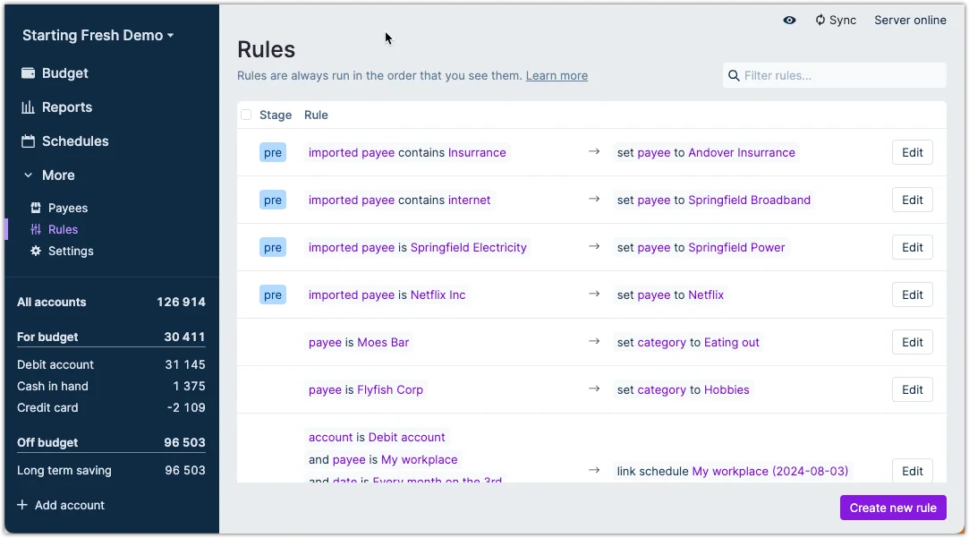Open the Starting Fresh Demo dropdown
Image resolution: width=969 pixels, height=538 pixels.
pyautogui.click(x=98, y=36)
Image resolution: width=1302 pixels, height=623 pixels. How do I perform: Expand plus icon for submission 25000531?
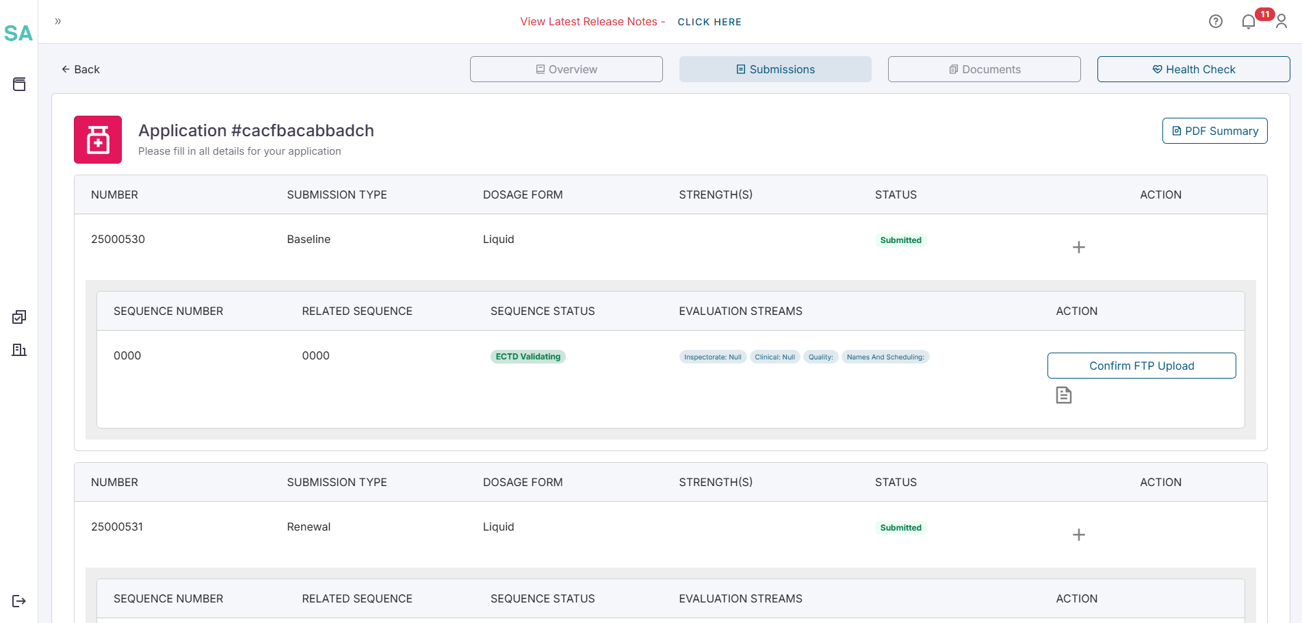1078,535
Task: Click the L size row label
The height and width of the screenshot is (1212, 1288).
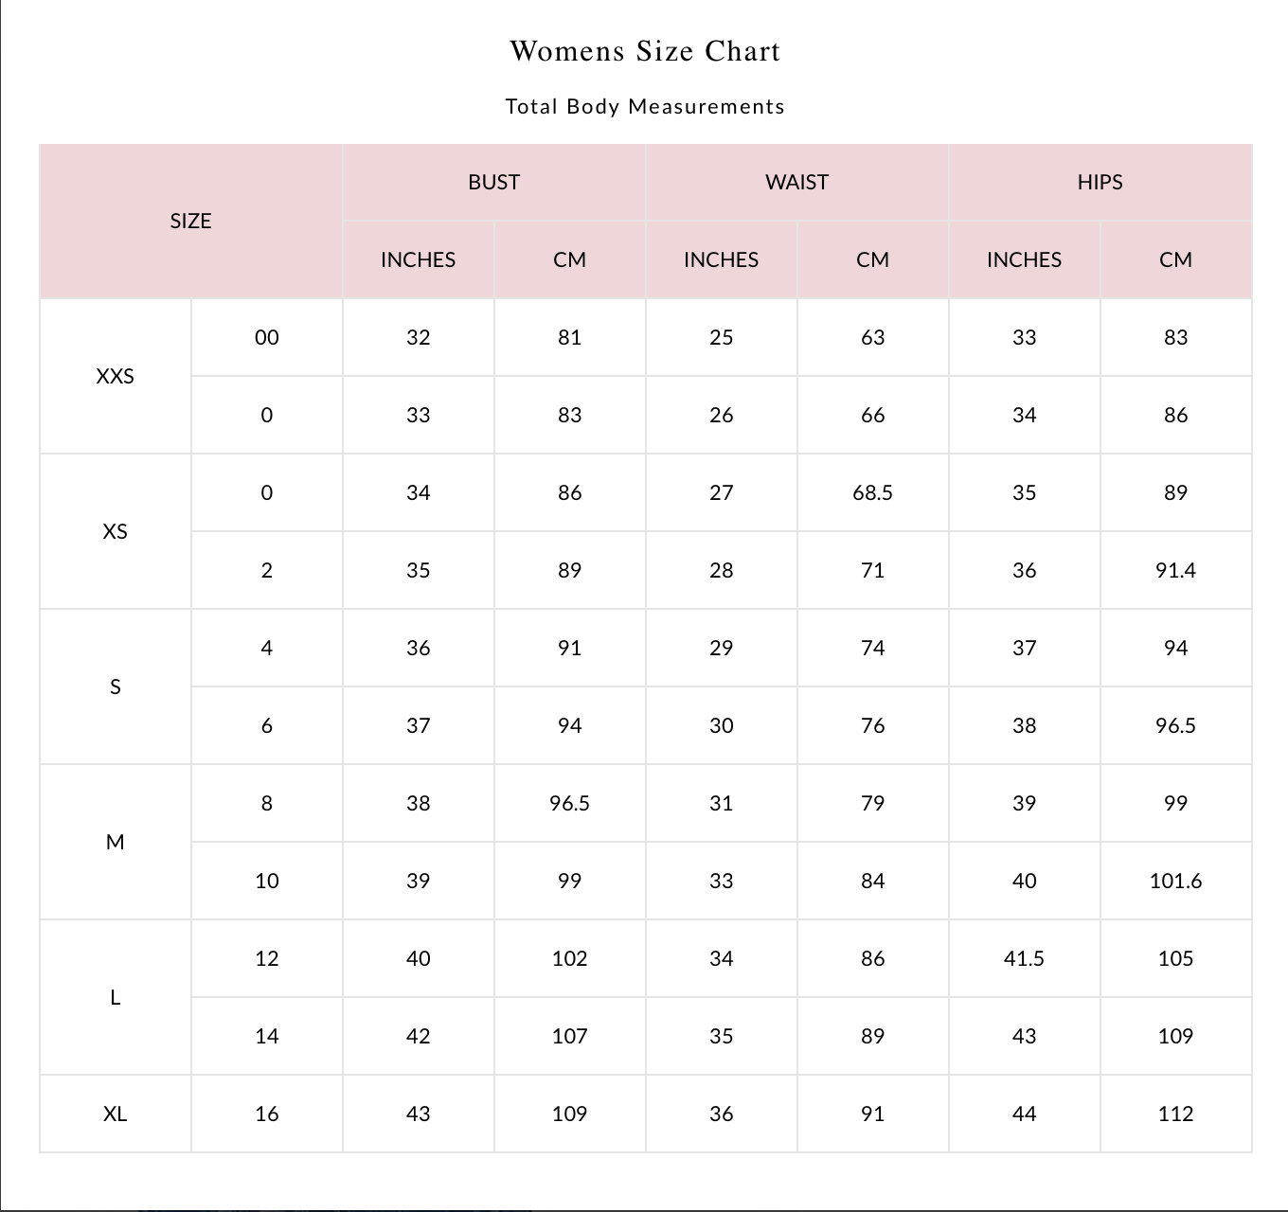Action: point(115,997)
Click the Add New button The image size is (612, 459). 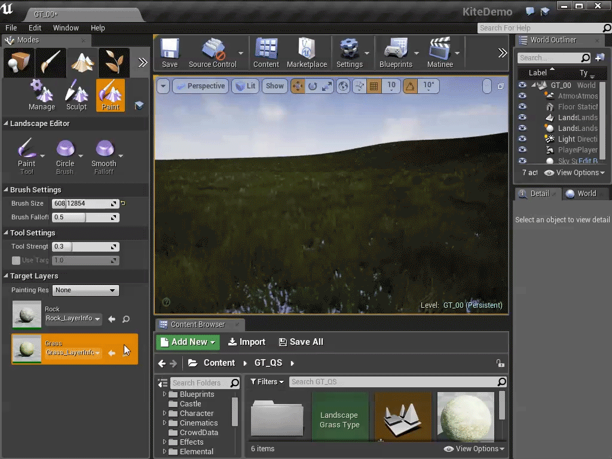point(188,342)
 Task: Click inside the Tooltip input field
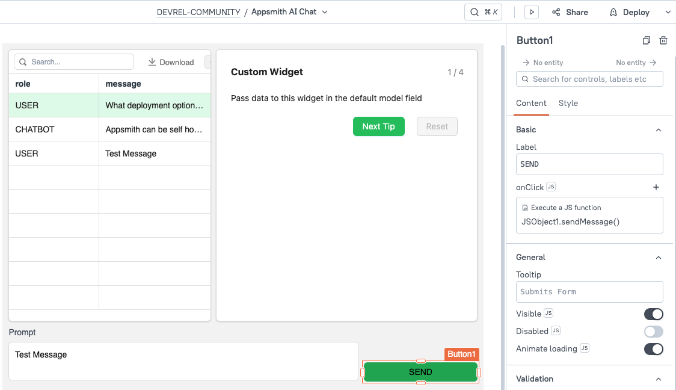click(x=589, y=292)
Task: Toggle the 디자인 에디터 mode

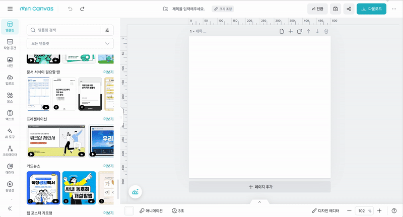Action: coord(326,211)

▶ [Task brief] From the line containing "Task: Click inside the Tooltip input field" through the last line of the listing, inclusive, transcribe every line exactly and nothing else; the pictures stay out.

▶ [Result for this task]
 Task: Click inside the Tooltip input field
click(x=589, y=292)
Task: Toggle the 디자인 에디터 mode

Action: coord(326,211)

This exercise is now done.